### [Brief]
Each record must appear in the answer exactly as it does in the data.

### [Given records]
========================================================================

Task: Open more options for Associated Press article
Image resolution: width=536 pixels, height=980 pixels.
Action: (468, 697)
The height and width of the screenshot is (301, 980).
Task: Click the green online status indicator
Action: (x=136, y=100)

========================================================================

### [Solution below]
Task: Open more options for Associated Press article
Image resolution: width=536 pixels, height=980 pixels.
Action: (468, 697)
The height and width of the screenshot is (301, 980).
Task: Click the green online status indicator
Action: (x=136, y=100)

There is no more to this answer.